Despite its popularity, Botox - or botulinum toxin - is one of the deadliest substances on Earth, with just 160 nanograms enough, on average, to kill an 80-kg human. 

That's not a problem for people who use it therapeutically in small doses - assuming it stays where it's meant to. But new research has shown for the first time that the toxin is capable of spreading between nerve cells, and moving from its injection site.

 

Before you freak out, in the tiny doses doctors currently use on patients, that's nothing to be worried about - there's 0.73 nanograms per 100 unit vial, and most people get around 10 units per session.

Research has shown that Botox is safe for the majority of patients, and it also has some pretty important medical benefits.

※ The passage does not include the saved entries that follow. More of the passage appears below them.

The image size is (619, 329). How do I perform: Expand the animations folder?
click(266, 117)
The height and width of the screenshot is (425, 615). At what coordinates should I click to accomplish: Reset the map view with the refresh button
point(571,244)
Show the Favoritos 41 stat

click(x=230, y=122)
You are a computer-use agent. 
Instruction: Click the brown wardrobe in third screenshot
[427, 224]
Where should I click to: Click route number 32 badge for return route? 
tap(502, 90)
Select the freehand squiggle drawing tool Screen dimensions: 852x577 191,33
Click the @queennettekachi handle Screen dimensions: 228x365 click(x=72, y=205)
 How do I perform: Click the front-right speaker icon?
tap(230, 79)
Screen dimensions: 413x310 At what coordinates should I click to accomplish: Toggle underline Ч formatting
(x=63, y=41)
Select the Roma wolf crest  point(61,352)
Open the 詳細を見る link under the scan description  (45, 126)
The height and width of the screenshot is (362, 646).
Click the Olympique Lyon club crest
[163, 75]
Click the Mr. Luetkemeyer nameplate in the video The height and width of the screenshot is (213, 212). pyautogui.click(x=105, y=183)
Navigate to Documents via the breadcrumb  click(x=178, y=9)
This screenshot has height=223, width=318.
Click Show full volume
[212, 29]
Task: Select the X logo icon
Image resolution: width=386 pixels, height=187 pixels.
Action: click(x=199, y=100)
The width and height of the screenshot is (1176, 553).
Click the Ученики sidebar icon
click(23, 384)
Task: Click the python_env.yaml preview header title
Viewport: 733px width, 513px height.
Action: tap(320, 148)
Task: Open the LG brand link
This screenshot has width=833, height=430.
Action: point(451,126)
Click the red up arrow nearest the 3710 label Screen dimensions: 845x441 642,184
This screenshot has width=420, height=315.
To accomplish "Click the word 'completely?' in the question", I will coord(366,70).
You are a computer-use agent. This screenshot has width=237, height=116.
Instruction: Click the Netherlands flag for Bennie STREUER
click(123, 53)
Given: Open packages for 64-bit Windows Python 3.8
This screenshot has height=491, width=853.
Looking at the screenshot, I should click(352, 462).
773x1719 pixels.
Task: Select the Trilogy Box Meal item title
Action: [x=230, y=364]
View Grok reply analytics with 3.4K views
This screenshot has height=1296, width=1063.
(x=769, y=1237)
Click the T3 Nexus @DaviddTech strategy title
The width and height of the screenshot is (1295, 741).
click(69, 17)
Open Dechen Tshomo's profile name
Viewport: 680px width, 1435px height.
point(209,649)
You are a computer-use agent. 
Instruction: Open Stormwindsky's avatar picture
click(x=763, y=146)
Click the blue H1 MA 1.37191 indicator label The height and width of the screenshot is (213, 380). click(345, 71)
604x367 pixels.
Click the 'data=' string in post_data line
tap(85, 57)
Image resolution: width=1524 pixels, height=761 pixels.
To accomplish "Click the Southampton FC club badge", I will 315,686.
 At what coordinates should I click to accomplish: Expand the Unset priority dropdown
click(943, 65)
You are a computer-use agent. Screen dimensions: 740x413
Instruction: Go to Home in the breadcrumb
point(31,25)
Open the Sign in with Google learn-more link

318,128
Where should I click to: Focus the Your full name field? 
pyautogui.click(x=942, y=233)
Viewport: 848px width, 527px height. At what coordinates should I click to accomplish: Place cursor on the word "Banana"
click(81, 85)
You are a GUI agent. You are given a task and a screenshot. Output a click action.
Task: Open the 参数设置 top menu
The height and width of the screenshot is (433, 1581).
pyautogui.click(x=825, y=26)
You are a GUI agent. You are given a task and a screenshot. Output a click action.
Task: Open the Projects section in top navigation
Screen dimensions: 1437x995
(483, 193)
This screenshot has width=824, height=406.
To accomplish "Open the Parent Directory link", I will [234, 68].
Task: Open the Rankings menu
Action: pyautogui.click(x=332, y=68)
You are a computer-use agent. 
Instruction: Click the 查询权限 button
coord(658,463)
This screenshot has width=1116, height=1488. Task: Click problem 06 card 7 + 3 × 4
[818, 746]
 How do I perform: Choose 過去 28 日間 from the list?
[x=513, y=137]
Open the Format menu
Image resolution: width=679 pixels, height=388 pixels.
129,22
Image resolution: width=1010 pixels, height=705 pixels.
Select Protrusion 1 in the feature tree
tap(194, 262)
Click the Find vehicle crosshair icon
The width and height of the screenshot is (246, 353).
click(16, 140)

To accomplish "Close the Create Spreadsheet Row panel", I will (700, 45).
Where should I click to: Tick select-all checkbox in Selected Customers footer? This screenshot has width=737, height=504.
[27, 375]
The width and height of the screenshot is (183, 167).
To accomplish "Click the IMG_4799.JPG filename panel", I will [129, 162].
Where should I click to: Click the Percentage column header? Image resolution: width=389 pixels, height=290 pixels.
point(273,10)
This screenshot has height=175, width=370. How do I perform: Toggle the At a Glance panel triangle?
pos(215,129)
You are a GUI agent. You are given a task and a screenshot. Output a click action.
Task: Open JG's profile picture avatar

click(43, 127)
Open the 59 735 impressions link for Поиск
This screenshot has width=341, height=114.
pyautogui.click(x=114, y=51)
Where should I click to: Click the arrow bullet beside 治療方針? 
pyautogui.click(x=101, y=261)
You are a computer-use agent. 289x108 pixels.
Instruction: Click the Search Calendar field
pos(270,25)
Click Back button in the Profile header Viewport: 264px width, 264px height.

By causing localised paralysis, the drug is capable of not only smoothing frown lines, but also treating migraines, muscle dysfunction, and even helping with weight loss.

But evidence that Botox can spread along nerve cells is worthy of further investigation, seeing as the drugs only entered the market based on the idea that they couldn't spread.

"The idea was that they are safe to use, they stay where they are injected, and you don't have to worry about toxin going to the central nervous system and causing weird effects," said team leader Edwin Chapman from the University of Wisconsin-Madison.

Now, Chapman and his team have "shown unambiguously the existence of a second entry pathway that takes some of the toxin molecules to other neurons", he says.

 

This isn't the first time researchers have suspected that Botox can spread.

Back in 2009, the US Food and Drug Administration (FDA) added a warning to the drug information that stated, "Botulinum toxin may spread from the area of injection to produce symptoms consistent with botulism," - which is the name given to the condition that results from being exposed to too much of the toxin, or the Clostridium botulinum bacteria that produces it.

"Understand that swallowing and breathing difficulties can be life-threatening and there have been reports of deaths related to the effects of spread of botulinum toxin," the FDA cautioned.

Doctors have also seen some strange results that suggest Botox is capable of affecting other parts of the body.

"In many cases, after an injection for a disabling spasm of neck muscles called cervical dystonia, there is no change in muscle tone but the patient finds relief and is perfectly happy," said one of the researchers, Ewa Bomba-Warczak. "That result can't be explained by the local effects."

But despite this speculation, no one had ever actually caught Botox in the act of spreading between nerve cells - until now.

To figure this out, the researchers grew mouse neurons in the lab, and kept each neuron in a dish connected by small channels that allowed them to communicate via their long 'tails' called axons.

The researchers then injected Botox into one of the nerve cells, the way doctors would clinically, and watched on a molecular level where it travelled.

They watched as the botulinum toxin stopped the nerve cells from communicating with muscles and caused local paralysis. But then they also saw the toxin move to nerve cells in neighbouring wells through the axons.

"Every time one fraction of the toxin acts locally (on the first nerve cell it contacts), another fraction acts at a distance," said Chapman. "It's unknown how far they travel, which likely depends on the dose of toxin and other factors."

A lot more research needs to be done to find out exactly how and why this is happening, and to verify that it's actually happening in humans, and not just in the lab. So don't give up your Botox injections just yet.

But the good news is that if we can better understand how the toxin works on the molecular level, we might be able to find a way to stop it from spreading, while maintaining its therapeutic effects - something Chapman suggests would make the drug even more appealing to doctors.

"I have a hard time imagining that any physician is going to want to inject something they know can move about when they have an option to use something that stays put," said Chapman. "It's an exciting prospect, supplanting a $2 billion drug with a safer drug."

The research has been published in Cell Reports.